Um, Felix? It was Jacqueline’s voice. Felix froze solid as a rose dipped in liquid nitrogen.
Yeah?
Well, it’s just that your implanted com is on … Her cheeks flushed red, and one of the other techs started to laugh.
Bile rose at the back of Felix’s throat. His tongue did its best to keep up with his brain, which was thinking mainly of escape. “Jackie. Towel, here. For your hair, which is wet. Bye!”
Felix ran like a fox from the baying of hounds. Harris hadn’t moved.
“Hey, buddy. How’d it go?”
“I didn’t stroke out from embarrassment, so it could have been worse.”
“That’s progress, I guess. Where’s my towel?”
“The mission went south. I had to leave it behind.”
“Felix, we never leave a man behind.”
“It’s okay. I’ll wait until she’s asleep and launch a rescue mission.”
“So your plan is to sneak into a woman’s tent in the middle of the night and rummage through her stuff? Yeah, that’s not creepy at all. You should be fine.” Harris shook his head.
Allison slid up from behind them, facing Harris, but her eyes were fixed on the edge of the city. “I think most of us are as dry as we’re going to get, Lieutenant. How do you want to proceed?”
“Well, we caught a break when the rain stopped. Our adaptive camo can’t keep up with the raindrops. I’d just ask that your team holds back here for a minute while I have a scouting unit sweep ahead of us.”
“Be my guest, but from the look of the place, I don’t think we’re going to find much resistance.”
“There’s always the wildlife, ma’am.”
“Like carnivorous flowers, Lieutenant?”
From what they could see through the break in the foliage, the city had been abandoned for generations. The roads were not paved as they were on Earth. Purple grass thick as carpet rose to waist height, lending the boulevards a peculiar, almost carnival appearance. The buildings themselves were grand. Complex geometric shapes stood tall alongside fluid, organic designs. There was no single theme or unifying aesthetic. It was a skyline full of centerpieces, each vying for prominence.
But after long years of disuse, they were unified in decay. Sapling-sized trees sprouted from their roofs, their roots reaching down grimy walls in search of dirt. Windows were cracked and missing. Once vivid paint had faded to pastels.
At Harris’s command, two scouts ran ahead, keeping to the sidewalks. The rest of the teams hefted packs onto their shoulders and moved out, with Allison and Harris in the lead. Felix hung a step behind with Corporal Tillman. The buildings looked even worse up close. Paint peeled from the walls like birch bark, revealing spiderweb cracks in the underlying material. Something like mold inhabited every corner in colors ranging from orange to blue, like graffiti tags. Except these were the twin gangs of nature and time.
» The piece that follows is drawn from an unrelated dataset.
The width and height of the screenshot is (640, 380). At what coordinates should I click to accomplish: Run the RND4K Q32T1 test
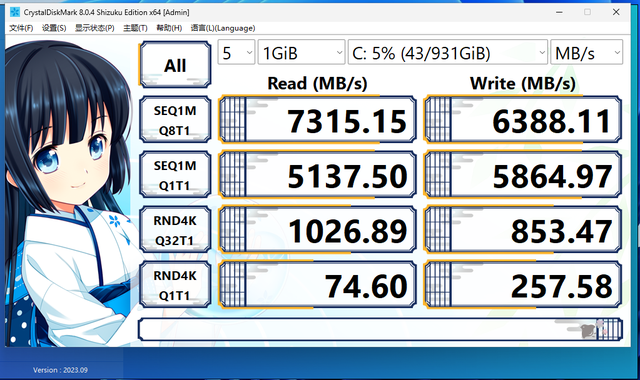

Harris shone his Niven light through a broken storefront window. A long counter ran parallel to a line of meter-tall chairs. The whole room had fallen to overgrowth. It looked like H. R. Giger had tried his hand at a bar rescue and failed miserably.
Harris sighed. “This place is a ghost town. We’re not going to find anyone here.”
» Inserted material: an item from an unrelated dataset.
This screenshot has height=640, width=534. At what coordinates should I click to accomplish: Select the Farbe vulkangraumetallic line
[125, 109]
Felix peered into the building next door. “This one looks like a souvenir shop. Look at all the kitsch lying around.” He disappeared through the tall yet narrow doorway.
“Felix, wait,” Harris said, but he was a second too late. “Tillman.”
“Yes, sir.” The corporal brought his M-118 to the ready and was about to slip through the door when Felix reappeared. Atop his head was a double-brimmed hat in a garish yellow with unknown characters printed under the bottom brim. He held up his arms to display either an improbably long T-shirt with four sleeves, or a comically defective wind sock.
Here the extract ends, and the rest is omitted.